Теперь механизм запущен, и Яго надо убираться.
Он знает, что через минуту снова выйдет Брабанцио и будет уже не тем, чем был.
Брабанцио действительно выходит другим: нет цельности, он совершенно внутренне раздроблен, растерян. Он не может сосредоточиться ни на чем. Он то выкрикивает что-то по поводу случившегося, то обращается к Родриго со сбивчивыми вопросами, то с болью оплакивает грустную участь несчастных отцов.
Люди в подобных случаях внезапно, катастрофически стареют, теряют устойчивость, уверенность. Горе сбивает с них привычную манеру вести себя. Они становятся неузнаваемыми. Яго изучил это. Нужно только попасть туда где всего больнее, и человек разрушается. Больше его не собрать.
Возможно, не будь этой внезапности, Брабанцио впоследствии как-то постепенно привык бы к мысли, что Отелло и Дездемона — муж и жена, но внезапность и неожиданность сообщения подкосили его.
Правда, в сенат он придет все еще с некоторой надеждой на то, что события можно повернуть вспять, что можно аннулировать этот союз, запретить его, наказать виновника.
Но тут происходит вторая сцена, драматургия которой не менее напряжена. Опять есть начало, опять есть что-то, что переливается в нечто иное, опять есть то, во что все в конце концов превращается. Без этой, если так можно выразиться, диалектики нет, по-моему, Шекспира, нет шекспировской сцены, а есть только простой результативный значок, есть мешок, в котором должно было бы быть что-то, но вместо этого — нет ничего.
Брабанцио в конце концов смиряется с тем, что случилось, но как и в какой последовательности поступков это смирение наступит — вот в чем вопрос!
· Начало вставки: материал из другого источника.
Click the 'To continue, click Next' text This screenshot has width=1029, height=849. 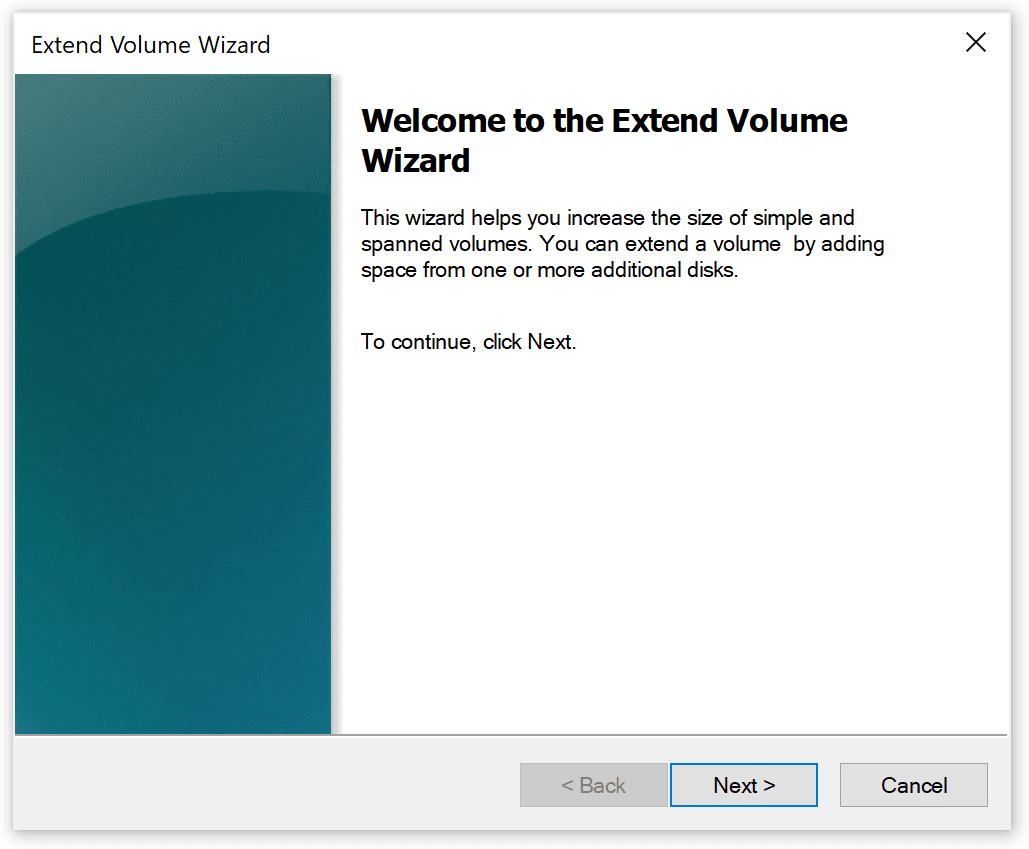tap(469, 341)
Вначале Брабанцио уверен, что дож внемлет его страданиям. Брабанцио делится с сенаторами своим горем открыто, как с родными. Но дож и сенаторы плохо воспринимают драму Брабанцио, ибо для них существует другое несчастье — война. Они живут этим великим несчастьем, и его маленькое несчастье для них лишь помеха.
Они обещают все, что ему угодно, чтобы его успокоить перейти вместе с ним к обсуждению государственных дел.
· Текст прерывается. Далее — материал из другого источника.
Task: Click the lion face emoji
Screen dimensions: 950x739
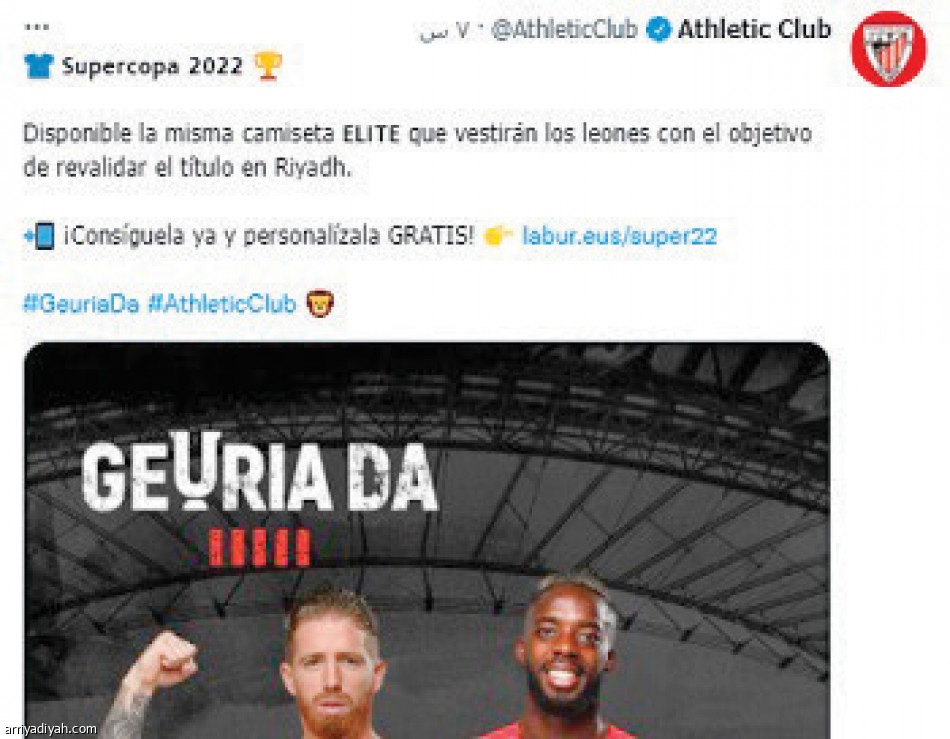Action: 320,303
Они обещают покарать любого, кто окажется обидчиком Дездемоны.
Но этим обидчиком оказывается Отелло, который нужен сейчас для войны.
Теперь надо как-то затормозить это дело и выбраться из создавшегося положения.
Послали за Дездемоной, стали выслушивать Отелло. Брабанцио все еще надеется на что-то. Но когда сама Дездемона отказалась от него, Брабанцио стих, замолчал и, только собрав последние силы, резко что-то ответил дожу.
Затем, уже в другой картине, от какого-то приезжего из Венеции мы узнаем, что очень скоро после этого случая Брабанцио умер.